→ TASK
Copy out the lines below that hold the word "will".

→ DATA SHOWN

►

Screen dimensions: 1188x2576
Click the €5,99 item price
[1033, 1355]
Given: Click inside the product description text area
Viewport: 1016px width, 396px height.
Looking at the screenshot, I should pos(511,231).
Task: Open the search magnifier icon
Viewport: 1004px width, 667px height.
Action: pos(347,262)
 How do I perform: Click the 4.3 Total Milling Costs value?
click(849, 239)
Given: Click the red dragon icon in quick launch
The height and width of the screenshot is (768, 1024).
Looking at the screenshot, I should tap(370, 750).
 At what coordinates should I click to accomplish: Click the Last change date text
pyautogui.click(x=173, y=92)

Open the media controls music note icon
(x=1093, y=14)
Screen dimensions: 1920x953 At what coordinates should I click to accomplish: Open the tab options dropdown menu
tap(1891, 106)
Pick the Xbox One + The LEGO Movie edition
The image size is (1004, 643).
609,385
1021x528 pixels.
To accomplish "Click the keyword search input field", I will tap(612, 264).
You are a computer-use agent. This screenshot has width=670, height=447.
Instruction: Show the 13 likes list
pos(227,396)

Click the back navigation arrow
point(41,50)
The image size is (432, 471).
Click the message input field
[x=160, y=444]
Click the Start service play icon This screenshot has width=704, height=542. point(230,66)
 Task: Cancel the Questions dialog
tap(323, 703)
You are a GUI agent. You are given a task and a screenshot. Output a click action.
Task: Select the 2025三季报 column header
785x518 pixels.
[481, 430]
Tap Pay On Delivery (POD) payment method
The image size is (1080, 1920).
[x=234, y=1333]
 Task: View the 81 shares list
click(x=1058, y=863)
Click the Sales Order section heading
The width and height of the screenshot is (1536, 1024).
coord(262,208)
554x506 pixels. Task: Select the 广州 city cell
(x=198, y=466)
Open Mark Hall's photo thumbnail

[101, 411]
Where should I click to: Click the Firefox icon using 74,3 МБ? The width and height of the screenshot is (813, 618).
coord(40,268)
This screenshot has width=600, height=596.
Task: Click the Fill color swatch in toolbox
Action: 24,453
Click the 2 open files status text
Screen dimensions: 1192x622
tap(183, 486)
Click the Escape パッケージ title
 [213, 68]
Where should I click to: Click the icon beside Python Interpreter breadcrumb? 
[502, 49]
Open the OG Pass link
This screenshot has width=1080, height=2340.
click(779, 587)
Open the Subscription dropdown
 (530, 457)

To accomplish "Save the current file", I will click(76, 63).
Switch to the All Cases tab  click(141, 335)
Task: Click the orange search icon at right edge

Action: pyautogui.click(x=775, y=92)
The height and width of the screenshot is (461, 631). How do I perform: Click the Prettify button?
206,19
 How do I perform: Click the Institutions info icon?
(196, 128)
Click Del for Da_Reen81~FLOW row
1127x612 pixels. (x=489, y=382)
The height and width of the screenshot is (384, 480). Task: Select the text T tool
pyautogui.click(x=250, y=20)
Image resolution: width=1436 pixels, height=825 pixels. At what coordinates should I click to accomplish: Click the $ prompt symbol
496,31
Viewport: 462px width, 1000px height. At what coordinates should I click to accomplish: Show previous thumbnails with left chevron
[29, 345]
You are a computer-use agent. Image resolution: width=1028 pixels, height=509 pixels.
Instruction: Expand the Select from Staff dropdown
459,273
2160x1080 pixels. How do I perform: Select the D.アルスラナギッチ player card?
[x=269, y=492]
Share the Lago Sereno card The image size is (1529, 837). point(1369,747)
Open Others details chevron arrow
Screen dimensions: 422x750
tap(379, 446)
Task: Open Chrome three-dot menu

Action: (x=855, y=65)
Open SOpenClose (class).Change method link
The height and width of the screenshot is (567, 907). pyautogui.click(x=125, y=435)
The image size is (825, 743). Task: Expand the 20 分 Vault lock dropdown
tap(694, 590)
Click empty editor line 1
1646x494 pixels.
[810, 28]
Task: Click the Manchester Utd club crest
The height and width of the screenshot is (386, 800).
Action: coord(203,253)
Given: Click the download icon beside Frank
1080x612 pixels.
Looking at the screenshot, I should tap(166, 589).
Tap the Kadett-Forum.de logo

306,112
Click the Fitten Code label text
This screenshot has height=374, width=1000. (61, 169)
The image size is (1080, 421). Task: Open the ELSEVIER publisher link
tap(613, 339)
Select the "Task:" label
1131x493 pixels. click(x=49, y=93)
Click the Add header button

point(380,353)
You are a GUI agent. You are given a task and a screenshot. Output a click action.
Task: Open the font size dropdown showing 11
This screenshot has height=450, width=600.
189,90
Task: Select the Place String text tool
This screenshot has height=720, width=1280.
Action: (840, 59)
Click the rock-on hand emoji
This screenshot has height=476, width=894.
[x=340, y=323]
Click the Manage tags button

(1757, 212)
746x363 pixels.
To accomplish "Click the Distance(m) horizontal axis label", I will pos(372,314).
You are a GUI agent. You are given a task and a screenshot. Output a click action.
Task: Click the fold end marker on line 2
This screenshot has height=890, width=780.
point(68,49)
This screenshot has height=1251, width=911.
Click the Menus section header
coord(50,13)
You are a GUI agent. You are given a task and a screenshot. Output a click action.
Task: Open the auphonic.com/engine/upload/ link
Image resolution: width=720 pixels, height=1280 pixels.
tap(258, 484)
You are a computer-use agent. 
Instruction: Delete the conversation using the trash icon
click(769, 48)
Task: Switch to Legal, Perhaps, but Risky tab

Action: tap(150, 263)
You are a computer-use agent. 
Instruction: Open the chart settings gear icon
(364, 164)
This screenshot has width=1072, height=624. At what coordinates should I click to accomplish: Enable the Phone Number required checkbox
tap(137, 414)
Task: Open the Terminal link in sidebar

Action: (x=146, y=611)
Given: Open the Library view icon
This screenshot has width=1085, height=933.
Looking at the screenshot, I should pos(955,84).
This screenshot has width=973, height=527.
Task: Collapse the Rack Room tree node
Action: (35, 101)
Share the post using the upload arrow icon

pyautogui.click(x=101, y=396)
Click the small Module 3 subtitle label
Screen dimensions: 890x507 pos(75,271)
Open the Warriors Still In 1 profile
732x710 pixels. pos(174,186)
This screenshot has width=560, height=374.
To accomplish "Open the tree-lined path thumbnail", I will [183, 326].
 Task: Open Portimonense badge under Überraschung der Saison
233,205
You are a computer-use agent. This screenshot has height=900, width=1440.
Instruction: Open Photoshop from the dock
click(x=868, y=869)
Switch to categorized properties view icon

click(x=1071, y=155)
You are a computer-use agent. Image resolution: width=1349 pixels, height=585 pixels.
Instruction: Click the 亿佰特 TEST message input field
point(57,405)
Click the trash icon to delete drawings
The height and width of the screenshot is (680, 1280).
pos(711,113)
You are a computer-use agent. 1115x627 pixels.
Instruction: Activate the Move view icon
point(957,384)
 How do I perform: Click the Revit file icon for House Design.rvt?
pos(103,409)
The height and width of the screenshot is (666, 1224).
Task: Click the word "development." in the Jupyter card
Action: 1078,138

◄

→ ANSWER SECTION
To accomplish "Click the keyword search input field", I will tap(612, 264).
To accomplish "Save the current file", I will click(76, 63).
To accomplish "Click the Distance(m) horizontal axis label", I will pos(372,314).
To accomplish "Open the tree-lined path thumbnail", I will [183, 326].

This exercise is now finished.